Neil Young has been making the media rounds lately, and since he always has some new album or other new endeavor going on almost every year, I figured instead of interviewing Neil Young, I’d interview a Neil Young fan instead.
Actually, I couldn’t land an interview with Neil Young if I tried, so “Interview With (A) Neil Young (Fan)” isn’t just the next best thing, it’s the only thing.
We were both born in the early 70’s, so we were still mere babies when Neil Young became a star and first embedded himself into the rock’n’roll popular culture consciousness with his solo works and albums with Crosby, Stills, Nash, & Young. As a teenager in the 80’s (probably the commercial and critical low point of his career), what drew you to Neil Young and how did you become such a big fan? Or did it start earlier as a child in the 70’s?
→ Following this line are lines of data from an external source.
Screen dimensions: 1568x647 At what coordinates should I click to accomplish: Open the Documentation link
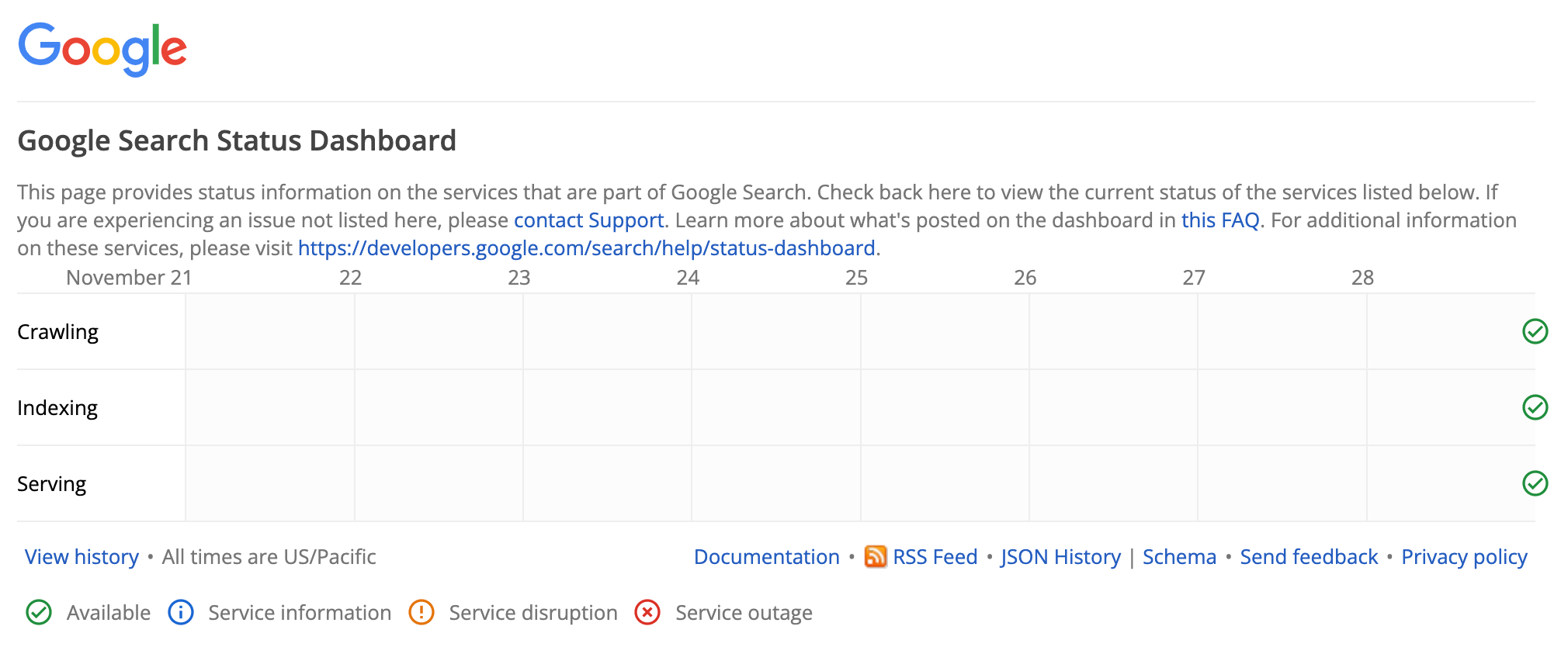pos(767,556)
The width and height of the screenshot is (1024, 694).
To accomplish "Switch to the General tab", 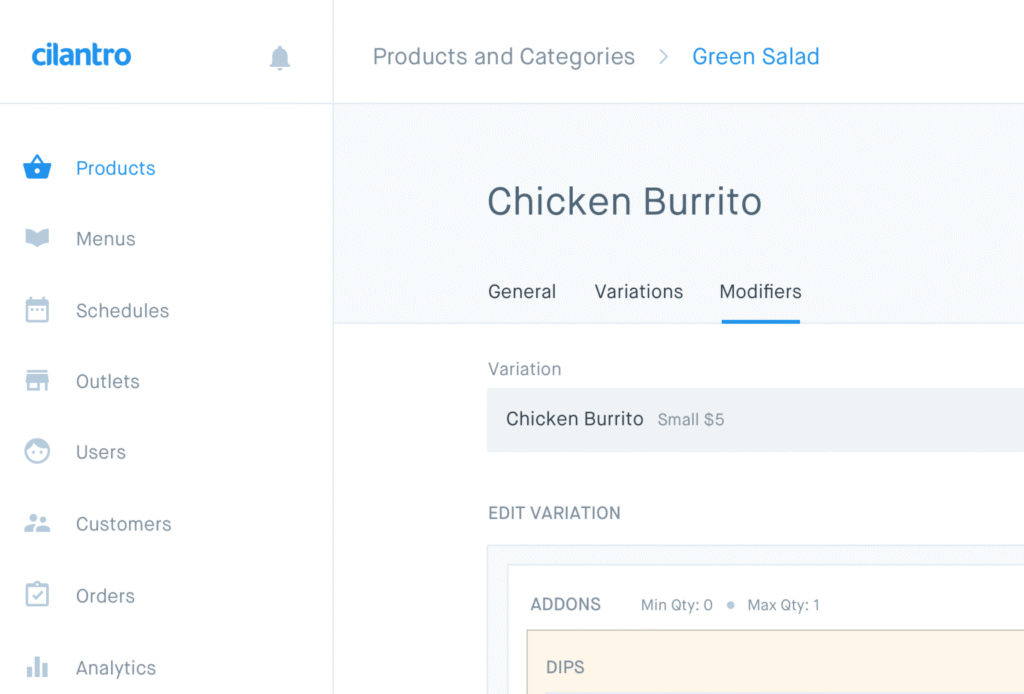I will click(522, 292).
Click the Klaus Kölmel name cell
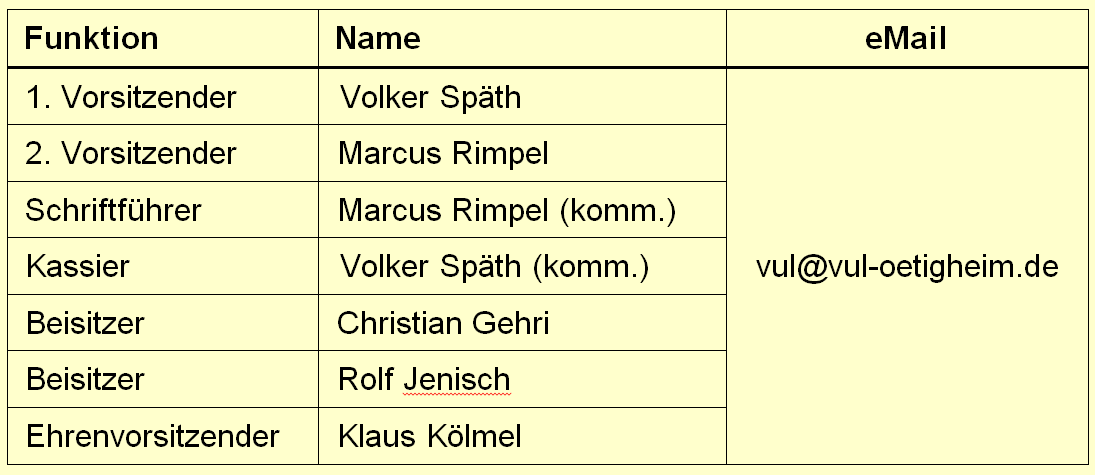The height and width of the screenshot is (475, 1095). pyautogui.click(x=430, y=437)
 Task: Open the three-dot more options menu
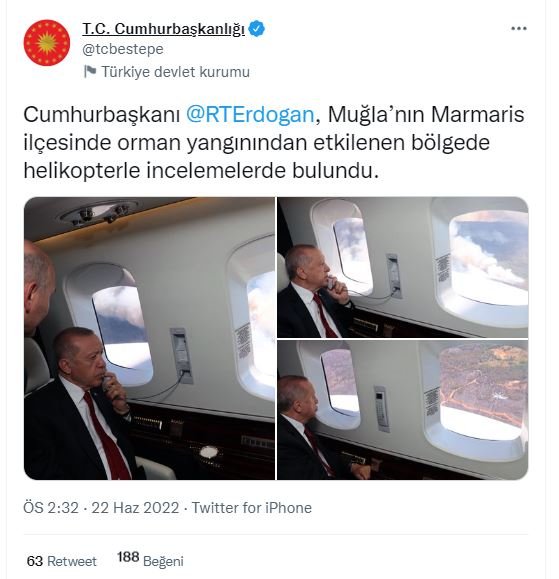[x=518, y=28]
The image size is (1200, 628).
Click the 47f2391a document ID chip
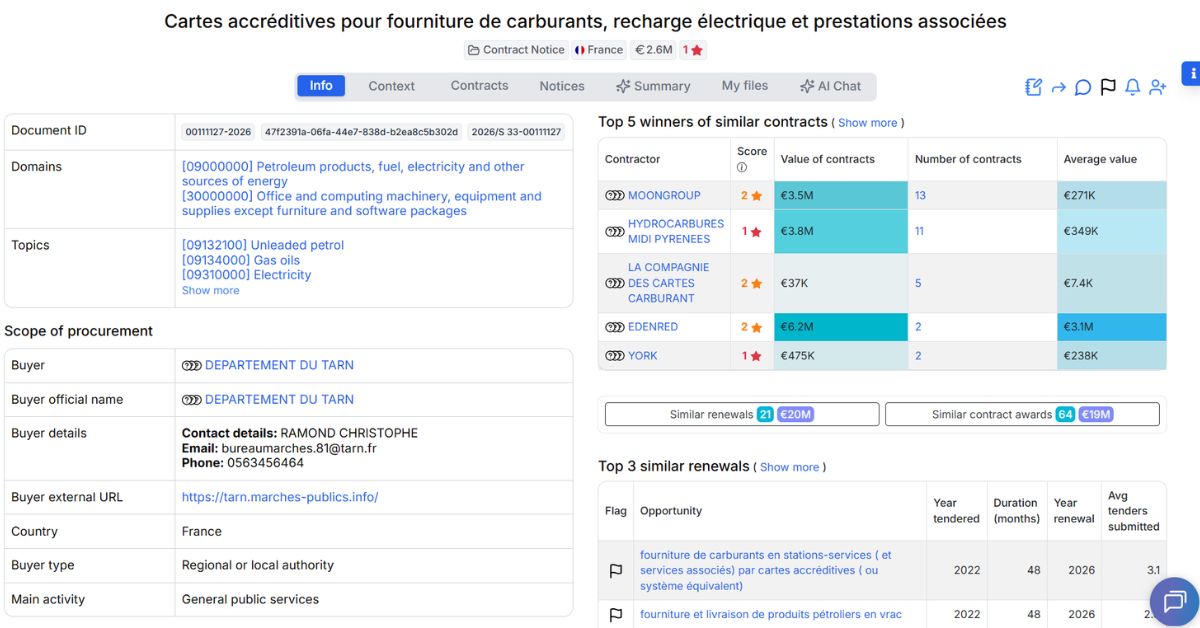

I remember one of my older brothers owning the Live Rust album and him cranking the songs “Sugar Mountain” and “Hey, Hey, My, My (Into The Black)” and just being enamored with the sounds. I had no grasp of who Neil Young was. Like any younger brother I just wanted to emulate whatever my brother did. A few years later I started playing the guitar and I heard “Down By The River.” I remember thinking that it was a song unlike any I had ever heard before. It’s unpolished, simplistic nature was just something I was not used to hearing at that time. Matter of fact, I recall the first CD I ever purchased being Everybody Knows This Is Nowhere simply for that song. When I headed off to college I somehow scored the Decade compilation and that pretty much pushed me over the edge.
Your personal Absolute Favorite Neil Young Album, if you were force to name just one?
Wow, now that might be the hardest question you could ever ask a Neil Young fan such as myself. I honestly can’t say that I have a “favorite” album of his since there are so many that I am drawn to. I mean, On The Beach holds a special place in my heart because I love every single song on that record (an album I received in a trade with a close friend. I got On The Beach, he got a Cindy Crawford Playboy). And while Decade is a “compilation” vs. a proper album, it is perhaps the album that turned me from a casual fan into a hardcore one. It would be the album that I would probably tell someone who’s never heard Neil to listen to first. Those being said, I also absolutely love Tonight’s The Night, Everybody Knows This Is Nowhere, Le Noise, and I do own the 63-72 Archives box set which is off the hook awesome. Might as well toss in Rust Never Sleeps because let’s face it, it’s fuckin’ awesome. Live At Massey Hall used to only be a bootleg but it’s since had a proper release, and is Neil as his intimate, solo, acoustic best!